How can you use tax time for annual client check-ins?

Here are some tips for turning annual tax filings into annual financial reviews

How can you use tax time for annual client check-ins?

Annual tax time is a great time for advisors to trigger annual financial planning conversations with their clients to ensure that they’re providing the best and fullest service, says one advisor.

“Tax time is an annual reminder that you need to plan for your taxes and file them,” Elke Rubach, founder and Principal of Rubach Wealth, told Wealth Professional. “But, it’s also an opportunity for advisors to sit down with their clients and say, ‘Okay, what else? Let’s look at the whole thing.

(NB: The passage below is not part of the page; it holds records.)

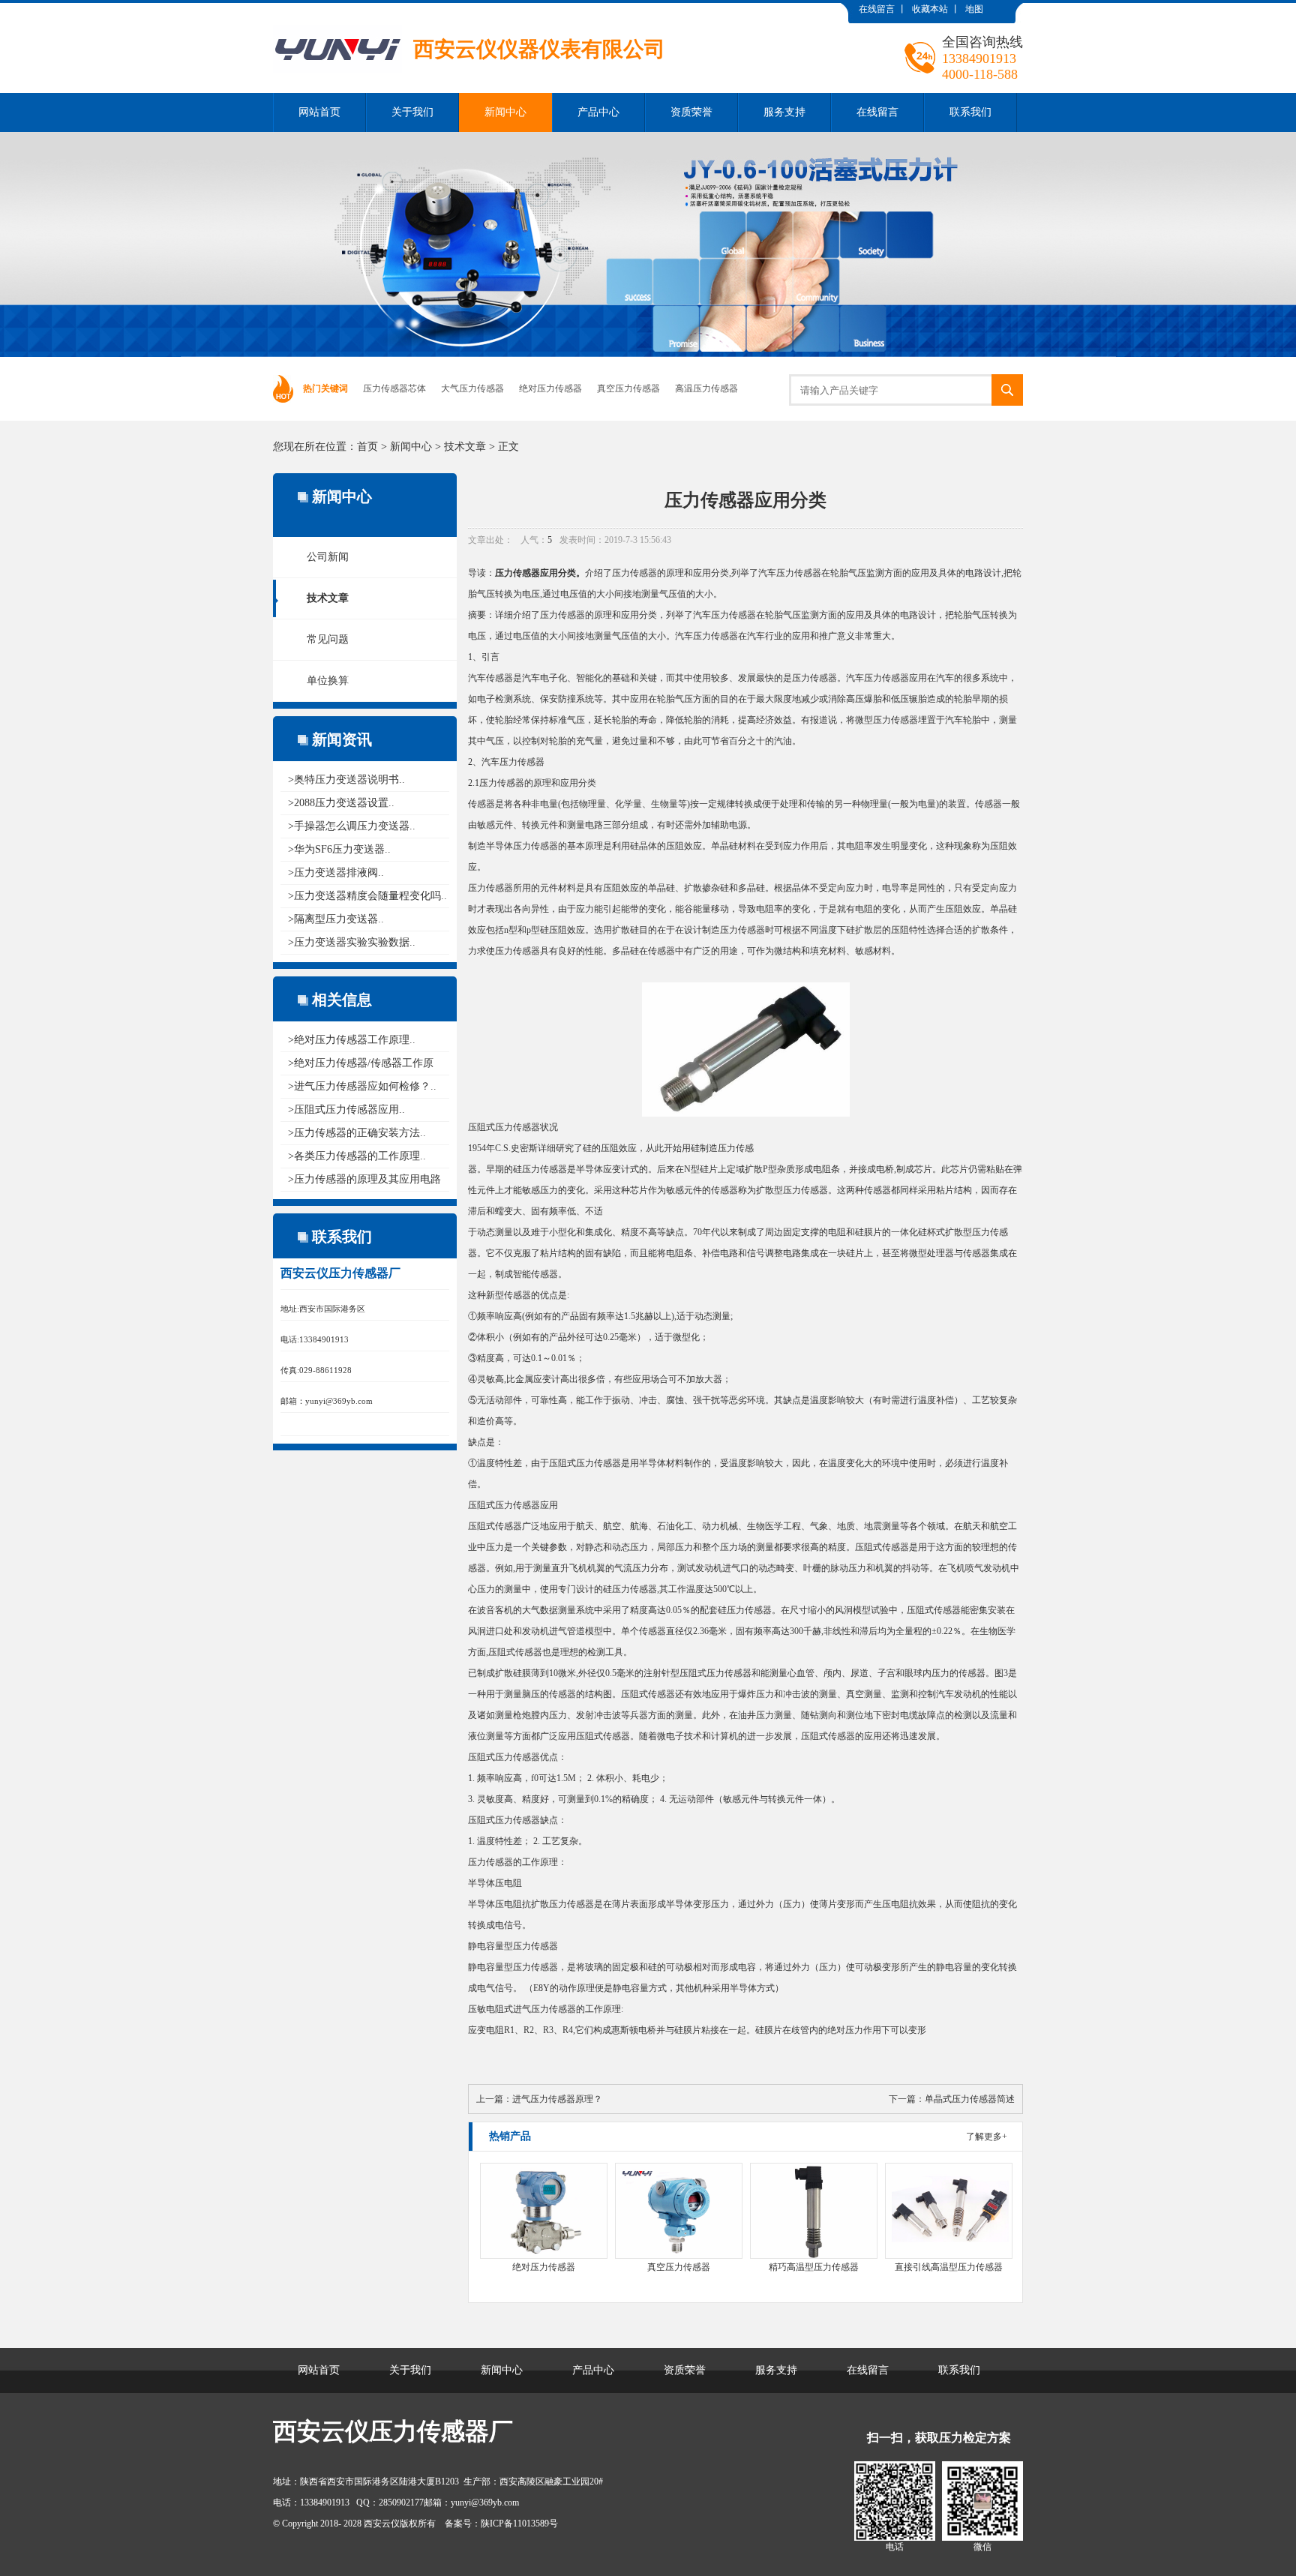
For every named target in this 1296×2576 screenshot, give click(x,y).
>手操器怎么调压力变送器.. (352, 826)
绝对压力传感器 (550, 388)
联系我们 (971, 112)
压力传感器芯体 (394, 388)
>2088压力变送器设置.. (341, 802)
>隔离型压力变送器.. (336, 919)
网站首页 (319, 112)
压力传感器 (517, 573)
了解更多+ (986, 2136)
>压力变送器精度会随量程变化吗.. (367, 895)
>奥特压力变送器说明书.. (346, 779)
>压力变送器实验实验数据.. (352, 942)
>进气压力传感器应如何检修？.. (362, 1086)
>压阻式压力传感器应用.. (346, 1109)
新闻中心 (505, 112)
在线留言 (877, 9)
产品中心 (599, 112)
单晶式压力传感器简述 (970, 2099)
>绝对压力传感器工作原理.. (352, 1039)
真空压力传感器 (628, 388)
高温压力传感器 (706, 388)
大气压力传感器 (472, 388)
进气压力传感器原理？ (557, 2099)
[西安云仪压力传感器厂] (469, 14)
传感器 (571, 615)
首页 (367, 446)
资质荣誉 (691, 112)
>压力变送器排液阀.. (336, 872)
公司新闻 (328, 556)
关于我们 (413, 112)
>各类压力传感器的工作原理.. (357, 1156)
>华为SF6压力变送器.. (339, 849)
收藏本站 (930, 9)
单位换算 (328, 680)
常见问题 (328, 639)
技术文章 (465, 446)
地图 (974, 9)
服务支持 (785, 112)
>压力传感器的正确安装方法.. (357, 1132)
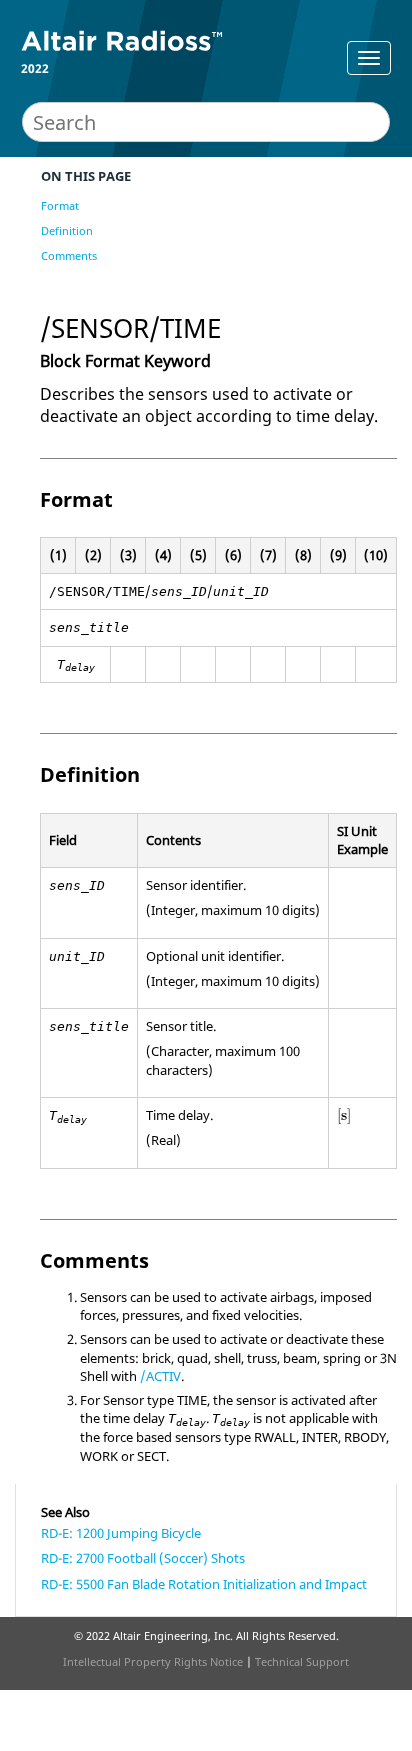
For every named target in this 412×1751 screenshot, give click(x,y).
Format (60, 205)
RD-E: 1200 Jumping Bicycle (121, 1533)
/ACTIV (160, 1376)
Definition (67, 230)
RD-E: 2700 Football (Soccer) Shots (143, 1558)
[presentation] (344, 1116)
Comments (69, 255)
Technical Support (302, 1661)
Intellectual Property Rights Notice (153, 1661)
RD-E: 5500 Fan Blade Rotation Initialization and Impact (204, 1584)
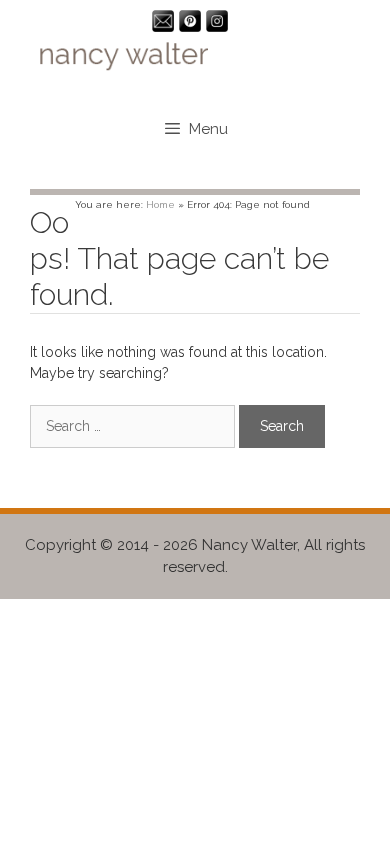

“Do you have a plan? Is it still valid? Do you have life insurance, and how does it fit in with your plan? What are you thinking about your money, your wealth, and your career?’ It’s an opportunity to revisit everything and see if these assumptions are still valid or your clients have changed their minds on anything. ‘What’s still important to you? What’s the right asset management diversification? Do you have a tax plan behind this? Do you understand what’s going on?”

Having those discussions allows the advisor to also start working with the client’s accountant or other professional support. It also allows them to talk to both members of a couple, ensuring that they include the women, as well as men, in their discussions and ensure that they have asked all their questions. 

“I want women, in particular, to sit down and look at what’s being proposed,” added Rubach. “Does it make sense to them? Does it resonate? Do they know exactly how it’s all working?”

Rubach, who offers fee-for-service financial planning, said financial advisors need to be less order takers and more advisors servicing their clients, looking for the best rate of return or most efficient tax savings plan, but also at their clients’ financial picture from every angle.

“You need to empower your clients, but also hold them to more accountability. You’re doing much more of a service to your client if you teach them how to be accountable,” she said. “But, it’s also important that you, as a financial advisor, stand your ground and say, ‘no, this doesn’t fly’. You told me this and this was important to you, and this won’t work like that.’”

If clients don’t want to have that discussion, tax time could also be a time for advisors to winnow their client lists so that they continue to be well matched with their clients.   

“We want to normalize the conversation around money and find efficiencies, but also meet their tax advisors and synchronize the whole thing,” said Rubach. “We want to understand everything to ensure that we’re giving them the best advice and helping our clients be accountable.”